But you, if you're anything like me, probably wouldn't expect the office to have one pair of neutral bathrooms and one pair of gendered bathrooms. But that's exactly what it had. On the side where the table where I worked was, we all went for the closer bathroom if it was free, and the further-away one if not. But on the other side of the office, the bathroom on the left was girly and the bathroom on the right was boyish.

On my first day, one of the attorneys mentioned these customs to me. She was completely offhand about it: this was how people seemed to treat the bathrooms. She had no idea why; there weren't any rules about it. People even made jokes about fluid gender identities on signs on the doors (one door, on the boyish room, had a picture of "a man in a kilt" AND of a "woman in pants" on it).

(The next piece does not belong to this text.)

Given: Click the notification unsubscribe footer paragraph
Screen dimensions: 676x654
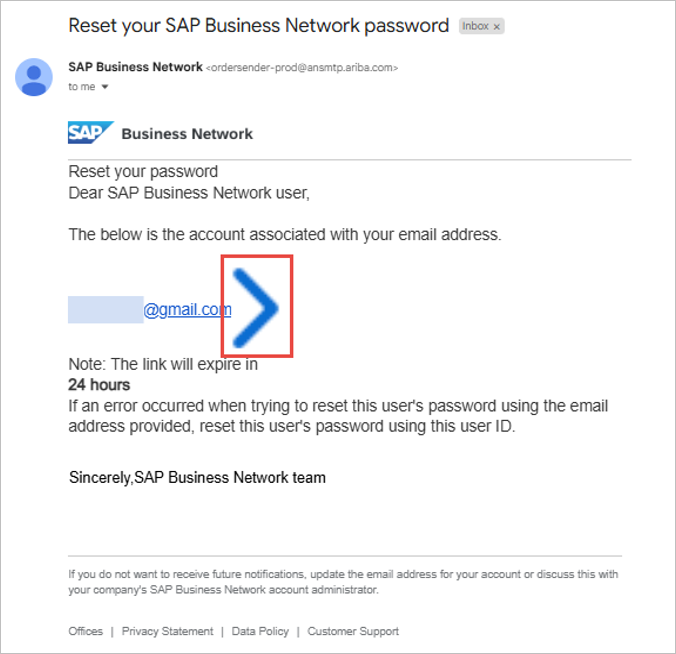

She didn't mention it again. No one did. No one cared.

And yet I never once turned left when choosing a bathroom on the far side of the office. At the same time, many days, I'd wait outside the bathroom on the near side of the office, and then go in immediately after one of the women in the office left.

My sense of things is that people are (or would be) much less comfortable with people in the "wrong" bathroom than they are with bathrooms that simply mix the genders from the get-go. This state of affairs makes perfect sense: a man in the women's room presumptively has some kind of improper motive for being there. But if the bathroom is marked as mixed, then "ordinary" men go in there, and it's no longer necessary to abduce a "deviant" motive for a man's presence.

Draw your own conclusions.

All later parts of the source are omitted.